With leaden feet, he forced himself to go to Bethlan’s pen. There, they were all gathered, all those who were still awake and eager to hear how the message drop had gone. And he did not say a word, could not manage a single syllable, as he listened to Menet-ka stammer out the tale, while someone else unsaddled Bethlan. Both of them looked terrible. Menet-ka must have pushed Bethlan to new speeds to get here as quickly as he had.

“There was fog,” he said, exhaustion dulling his eyes and blurring his voice, as he leaned heavily against the wall. “We hadn’t expected fog. We couldn’t tell where we were. Except that we could see a ring of torches and bonfires, and I figured that was where the soldiers that the Magi had set to watch had put up a line of guards. I thought we should just drop our messages in the center of all of that and hope that some of them landed in courtyards instead of on the roof. But she wouldn’t hear of it, and before I could say or do anything, she took Re-eth-ke down. And that was when the fog just—cleared away. It practically melted out of sight; she wasn’t more than halfway down when it was all gone, and by then, it was too late to pull up.”

“It was magic, then?” Gan managed, his eyes gone round and horrified.

“A trap,” said Ari flatly, and closed his eyes. “Curse it all, Kiron was right. At least half of this business with going after the Healers was a trap meant to take Jousters. They set a trap for you, Menet-ka. They knew we’d send Jousters if they did to another group what they’d done to the Winged Ones, at least to scout, and they set it all up as a trap and used the Healers as bait.”

I was right, he thought dully, with no sense of triumph. He had never wished to have been wrong more.

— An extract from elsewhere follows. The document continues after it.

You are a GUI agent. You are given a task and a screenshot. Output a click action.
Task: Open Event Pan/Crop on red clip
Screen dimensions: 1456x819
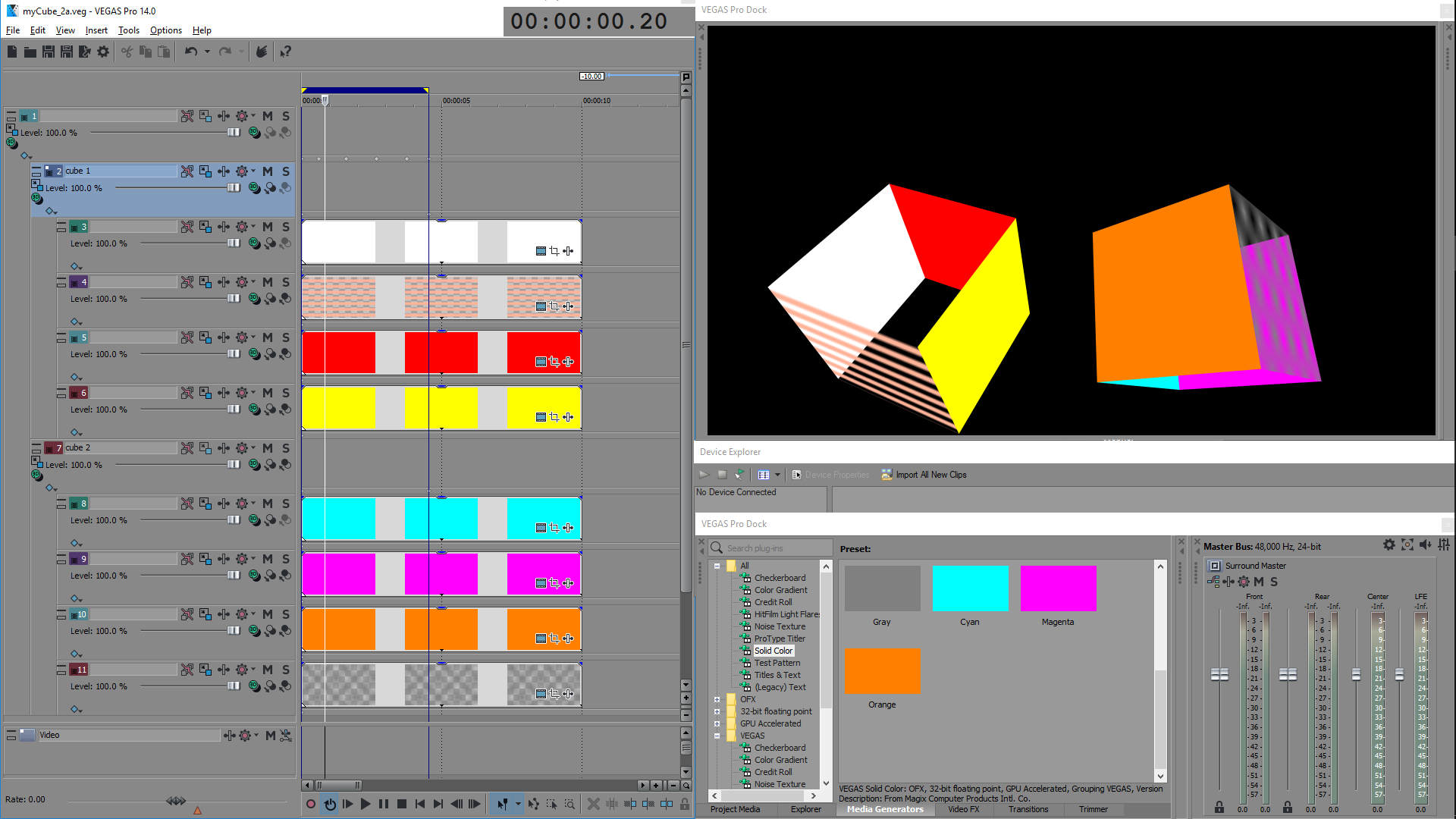[554, 362]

“They used war javelins and throwing sticks, they didn’t use bows and arrows,” Menet-ka said trying to control the quaver in his voice. “And they weren’t wasting time trying to hit the rider or me; they aimed for Re-eth-ke.”

“They hit her?” Orest gulped, and Kiron choked back a sob.

Menet-ka nodded miserably. “I couldn’t see how many hit or where; enough anyway, that she just—just crumpled her wings and fell out of the sky. They were both screaming and screaming—it was horrible, hearing them scream like that.”

He could see it; in his mind’s eye, he could see it. The javelins filling the air, the dragon folding up in pain. He could almost hear Aket-ten’s scream of fear and anguish. . . .

“She hit the ground with Aket-ten still in the saddle, and she absorbed most of the impact,” Menet-ka continued, unconsciously pulling at his own hair with his right hand. “But I knew she hadn’t been that high, just skimming the rooftops—I pulled Bethlan around, and I saw Aket-ten moving, and I tried to get down to her—”

What? After all that, he expected to hear that she’d broken her neck in the fall!

She was alive—but she was also a Winged One.

He felt himself shuddering. By now she might be wishing she’d died in the fall.

“You mean Aket-ten’s alive!” Gan shouted incredulously. “She’s all right! We can go back, we can rescue her!”